James Francis Edward Stuart, the Roman Catholic son of the deposed James II and VII, was barred from the succession to the throne by the Act of Settlement 1701. Notwithstanding the Act of Union 1707, he claimed the separate thrones of Scotland, as James VIII, and of England and Ireland, as James III, until his death in 1766. In Jacobite terms, Acts of Parliament (of England or Scotland) after 1688, (including the Acts of Union) did not receive the required Royal Assent of the legitimate Jacobite monarch and, therefore, were without legal effect. James was responsible for a number of conspiracies and rebellions, particularly in the Highlands of Scotland. The most notable was the Jacobite rising of 1715–16.

Charles Edward Stuart (“Bonnie Prince Charlie”), James Francis’ elder son and the would-be Charles III, who led in his father’s name the last major Jacobite rebellion, the Jacobite rising of 1745–46. He died in 1788 without legitimate issue.

Henry Benedict Stuart (best known as the Cardinal-Duke of York), the younger brother of Charles Edward and a Roman Catholic Cardinal, who took up the claim to the throne as the would-be Henry IX of England, though he was the final Jacobite heir to publicly do so. He died unmarried in 1807.

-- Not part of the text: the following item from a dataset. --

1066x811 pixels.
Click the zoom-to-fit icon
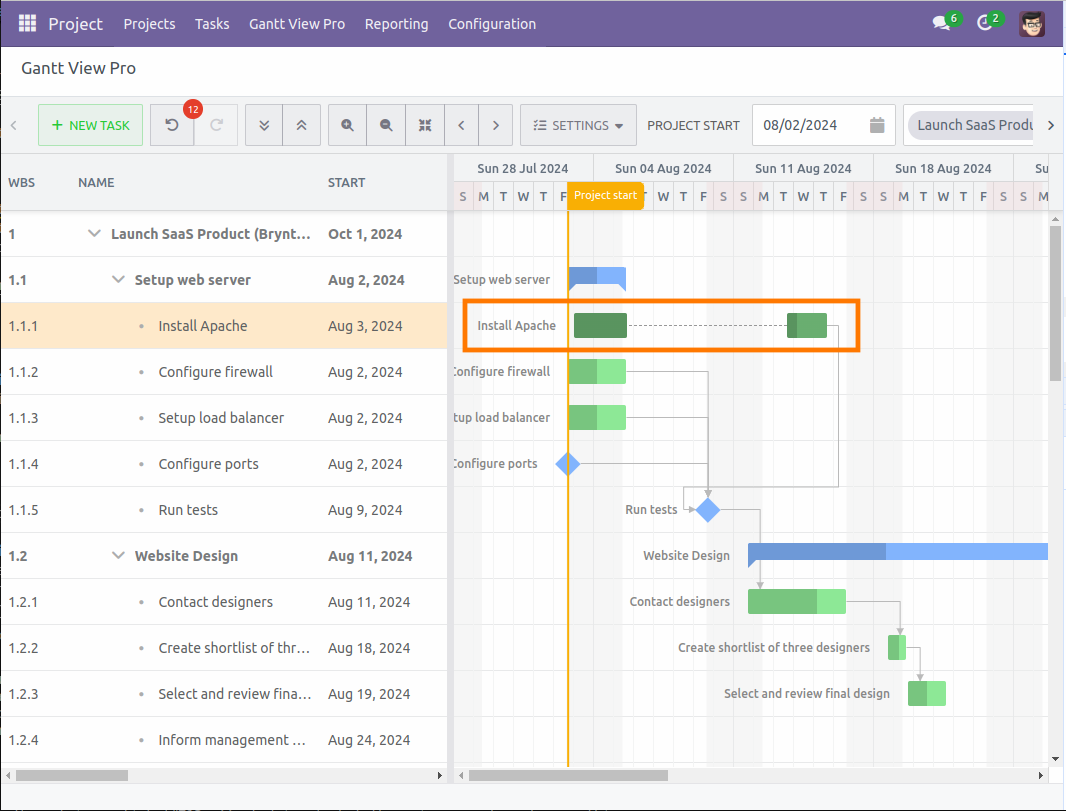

After 1807, the line of James VII and II became extinct. The Jacobites had ceased to have much political significance after the failure of the 1745 uprising, and the movement essentially became completely dormant after Henry’s death. Genealogically, the next most senior line to the English and Scottish thrones was through James II’s youngest sister, Henriette Anne, whose daughter had married into the House of Savoy. To the very limited extent that Jacobitism survived the death of Cardinal York, they supported the claims of this line. Its current representative is Franz, Duke of Bavaria, though he himself does not claim the title, his secretary having announced once that “HRM (sic) is very content being a Prince of Bavaria”.

Other pretenders to the English throne have included:

  • Lambert Simnel (c. 1477 – c. 1525) was a pretender to the throne of England. His claim to be Edward Plantagenet, 17th Earl of Warwick in 1487 threatened the newly established reign of King Henry VII (reigned 1485–1509). This was just after The Wars of the Roses. He was just a boy but was used to try to take over the Kingdom.
  • Perkin Warbeck, a Fleming who claimed to be Richard of Shrewsbury, Duke of York, and tried twice to invade England and capture the throne in the late 15th Century.